**参考文章:**
ベンダープレフィックスなしで動作するバージョン | |
---|---|
Android | バージョン5以上 |
iOS | バージョン9以上 |
CSSアニメーションのコードを記述する際にはベンダープレフィックスを付け忘れないように必ずCompassを使おう。
/* bad */ .foo { animation: foo 2s infinite; } /* good */ .foo { animation: foo 2s infinite; -webkit-animation: foo 2s infinite; } /* Compass */ .foo { @include animation(foo 2s infinite); }
Compassを使用する
CSSアニメーションにはベンダープレフィックスが必要不可欠だがこれを手入力で行うと必ず付け忘れが発生するのでCompassを使用してベンダープレフィックスが自動で追加されるようにする。
SASSの@mixinは車輪の再発明になるためanimationでは使用しない。
/* test.scss */ @import "compass/css3"; .foo { @include animation(bar 1s ease infinite); }
Compass実行後は以下のように出力される
/* test.css */ .foo { -moz-animation: bar 1s ease infinite; -webkit-animation: bar 1s ease infinite; animation: bar 1s ease infinite; }
注意しなければならないのはCompassのcss animations moduleは2012年6月5日にリリースされたバージョン0.13.alpha.0から対応しているため、それ以前のバージョンのCompassでは使用することができない。
COMPASS CHANGELOG
Compassは最新バージョンを入れておこう。
ショートハンドプロパティを使用する
animationのプロパティでよく利用されるのは以下の6種類だ。
※右にあるのは初期値
- animation-name: none
- animation-duration: 0s
- animation-timing-function: ease
- animation-delay: 0s
- animation-iteration-count: 1
- animation-direction: normal
- animation-fill-mode: none
これらはショートハンドでこのように記述できる。
.foo { animation: bar 1s ease-out 2s infinite alternate forwards; }
ショートハンドを使用すればコードを短くできるのでこの6種類のanimationプロパティに関しては極力ショートハンドで記述する。
もちろんベンダープレフィックスが必要になるためCompassを使用する。

**課題一覧:**
1: CSSアニメーションについての文章によると、Compassのcss animations moduleはどのバージョンから対応していますか。
2: CSSアニメーションについての文章を、最後の文の後から引き継いで書き進めてください。

**資料抜粋:**
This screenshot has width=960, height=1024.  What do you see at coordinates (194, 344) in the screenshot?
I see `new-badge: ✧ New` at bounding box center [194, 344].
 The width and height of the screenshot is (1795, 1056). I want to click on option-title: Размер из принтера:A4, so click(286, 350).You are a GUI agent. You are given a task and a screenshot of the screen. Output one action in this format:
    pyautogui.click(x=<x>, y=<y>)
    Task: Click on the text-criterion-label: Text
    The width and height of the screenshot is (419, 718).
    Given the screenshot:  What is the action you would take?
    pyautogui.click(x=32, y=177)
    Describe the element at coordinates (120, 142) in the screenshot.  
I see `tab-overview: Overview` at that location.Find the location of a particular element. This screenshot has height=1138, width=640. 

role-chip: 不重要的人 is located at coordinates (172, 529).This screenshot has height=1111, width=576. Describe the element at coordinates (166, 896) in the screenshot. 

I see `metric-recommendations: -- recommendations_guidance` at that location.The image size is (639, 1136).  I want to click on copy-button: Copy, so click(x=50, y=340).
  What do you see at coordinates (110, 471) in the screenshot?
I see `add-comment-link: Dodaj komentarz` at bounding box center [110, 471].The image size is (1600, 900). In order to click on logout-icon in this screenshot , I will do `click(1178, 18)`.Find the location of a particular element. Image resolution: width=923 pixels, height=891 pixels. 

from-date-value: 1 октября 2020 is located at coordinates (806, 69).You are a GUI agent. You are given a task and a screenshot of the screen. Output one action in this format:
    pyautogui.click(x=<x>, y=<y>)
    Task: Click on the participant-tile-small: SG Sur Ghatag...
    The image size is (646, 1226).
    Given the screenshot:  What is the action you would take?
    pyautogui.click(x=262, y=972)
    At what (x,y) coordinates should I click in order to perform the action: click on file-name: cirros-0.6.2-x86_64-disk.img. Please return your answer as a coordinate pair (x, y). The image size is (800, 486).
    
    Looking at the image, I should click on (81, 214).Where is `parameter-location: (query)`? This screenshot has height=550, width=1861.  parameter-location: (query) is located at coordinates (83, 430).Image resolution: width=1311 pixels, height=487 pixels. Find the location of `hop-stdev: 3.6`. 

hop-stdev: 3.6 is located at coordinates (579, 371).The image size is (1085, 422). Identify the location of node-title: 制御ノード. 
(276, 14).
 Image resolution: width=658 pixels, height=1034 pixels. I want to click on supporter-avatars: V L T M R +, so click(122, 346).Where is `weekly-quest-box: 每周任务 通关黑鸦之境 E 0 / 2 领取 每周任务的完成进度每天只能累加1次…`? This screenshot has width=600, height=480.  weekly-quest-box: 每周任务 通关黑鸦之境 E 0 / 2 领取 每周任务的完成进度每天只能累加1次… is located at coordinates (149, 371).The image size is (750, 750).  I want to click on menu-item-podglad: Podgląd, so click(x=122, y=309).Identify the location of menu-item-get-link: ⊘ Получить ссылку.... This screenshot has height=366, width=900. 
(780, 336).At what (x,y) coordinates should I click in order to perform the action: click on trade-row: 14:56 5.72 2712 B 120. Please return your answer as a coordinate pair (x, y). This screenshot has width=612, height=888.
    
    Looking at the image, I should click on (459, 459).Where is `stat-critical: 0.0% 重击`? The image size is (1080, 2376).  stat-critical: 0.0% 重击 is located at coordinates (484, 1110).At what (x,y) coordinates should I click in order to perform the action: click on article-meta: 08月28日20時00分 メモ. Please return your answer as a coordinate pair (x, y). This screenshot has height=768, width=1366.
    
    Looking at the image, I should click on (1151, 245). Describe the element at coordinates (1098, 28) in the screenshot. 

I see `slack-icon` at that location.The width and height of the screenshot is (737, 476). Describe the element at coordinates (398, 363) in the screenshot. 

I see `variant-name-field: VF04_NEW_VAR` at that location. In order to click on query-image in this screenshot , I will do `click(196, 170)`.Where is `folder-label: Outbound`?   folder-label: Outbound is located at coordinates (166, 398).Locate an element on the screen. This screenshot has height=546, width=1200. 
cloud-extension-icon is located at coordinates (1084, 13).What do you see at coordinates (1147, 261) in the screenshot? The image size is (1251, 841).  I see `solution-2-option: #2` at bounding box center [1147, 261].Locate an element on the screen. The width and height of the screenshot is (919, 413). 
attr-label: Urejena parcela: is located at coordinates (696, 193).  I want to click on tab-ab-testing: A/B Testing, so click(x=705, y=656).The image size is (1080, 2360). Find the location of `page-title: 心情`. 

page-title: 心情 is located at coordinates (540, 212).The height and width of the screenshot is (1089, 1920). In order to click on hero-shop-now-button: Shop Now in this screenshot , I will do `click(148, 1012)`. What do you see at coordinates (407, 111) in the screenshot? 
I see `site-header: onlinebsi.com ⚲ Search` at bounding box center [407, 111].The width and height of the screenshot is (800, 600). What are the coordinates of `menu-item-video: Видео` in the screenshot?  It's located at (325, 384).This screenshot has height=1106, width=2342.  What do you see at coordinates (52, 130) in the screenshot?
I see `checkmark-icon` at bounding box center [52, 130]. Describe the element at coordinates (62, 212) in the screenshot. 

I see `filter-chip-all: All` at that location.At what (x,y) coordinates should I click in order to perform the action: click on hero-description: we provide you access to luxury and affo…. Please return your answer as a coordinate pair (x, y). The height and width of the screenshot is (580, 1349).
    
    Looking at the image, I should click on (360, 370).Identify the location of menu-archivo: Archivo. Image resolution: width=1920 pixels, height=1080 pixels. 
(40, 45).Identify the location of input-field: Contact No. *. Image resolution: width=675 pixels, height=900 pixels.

**課題別の結果:**
1: 2012年6月5日にリリースされたバージョン0.13.alpha.0から対応しています。

2:
@import "compass/css3"; .foo { @include animation(bar 1s ease-out 2s infinite normal); }
@keyframesは使用しないことも
簡単な処理は可読性とコード量を減らすために@keyframesは使用しない。
リンクの色がマウスオーバー時に変わったり、データバーで数値の増減のアニメーションなどは直接セレクタ内に記述する。
a { color: blue; transition: color 1s; } a:hover { color: red; } .bar { width: 200px; height: 20px; border: 1px solid #333; } .bar div { width: 0%; height: 20px; background: lime; transition: width 3s; } .bar:hover div { width: 100%; } /* これだとアニメーションにならない */ .baz { width: 200px; height: 20px; border: 1px solid #333; } .baz div { display: none; width: 0%; height: 20px; background: lime; transition: width 3s; } .baz:hover div { display: block; width: 100%; }
ただし、display: none;を使用している場合はプロパティが適用されずdisplay: block;になったときからプロパティが適用される。
width:0%から100%にフェードさせるつもりでも、display: block;が有効になった状態(width:100%)から始まるので注意が必要。このような場合は必ず@keyframesを使用する。
@keyframesは別ファイルで管理
@keyframesを使用したコードは別ファイルにまとめて記載すると管理しやすい。
別ファイルにまとめておけばアニメーションを使用しないページで読み込ませないことでページの読み込みサイズを削減できる。
使えないCSSプロパティ
CSSプロパティの中には使用できるものと使用できないものがある。特に間違えられやすいのはdisplayやvisibilityなどを使用した表示・非表示の切り替えだ。この2つを使用して表示・非表示の切り替えはできない。
表示・非表示にはopacity, scaleを使用する。
点滅させる際の注意
前述の記載したが表示・非表示にはopacity, scaleを使用する。点滅のアニメーションなどによく使用されるが書き方がいくつか存在するので注意が必要だ。
点滅のアニメーションはinfiniteとalternateを使用する場合はalternateなしのものと同時に実行した場合、秒数を合わせたつもりでも。OSやブラウザによってずれが発生してしまう。
詳しくは下記のサンプル参照
filterプロパティは使わない
CSS Filter Effectsを使用すれば表現の幅が増えるが現在はIE11以下で使用できず、Androidは4.3以下で使用不可のため実質使用できない。
filterプロパティはAndroid 4.3以下が絶滅危惧種になる2017年ごろまで使用は控えよう。
absoluteではなくtranslateを使用する
translateを使用するとGPU処理でCSSアニメーションを行うため処理の負荷がabsoluteより軽く、スムーズに動作する。
GPU処理に関しては下記の記事がわかりやすい。
animation-delayにマイナス値を指定
animation-delayはアニメーションがいつ始まるかを指定するためのプロパティで例えば5sを指定すれば5秒後に始まる。
animation-delayはマイナス値も指定でき、-5sと指定すれば最初の5秒後からアニメーションが開始される。
例えば10秒間に青、黄色、赤と変化する以下のようなアニメーションの場合、-5sと指定すれば最初の5秒後(50%の黄色から)始めることができる。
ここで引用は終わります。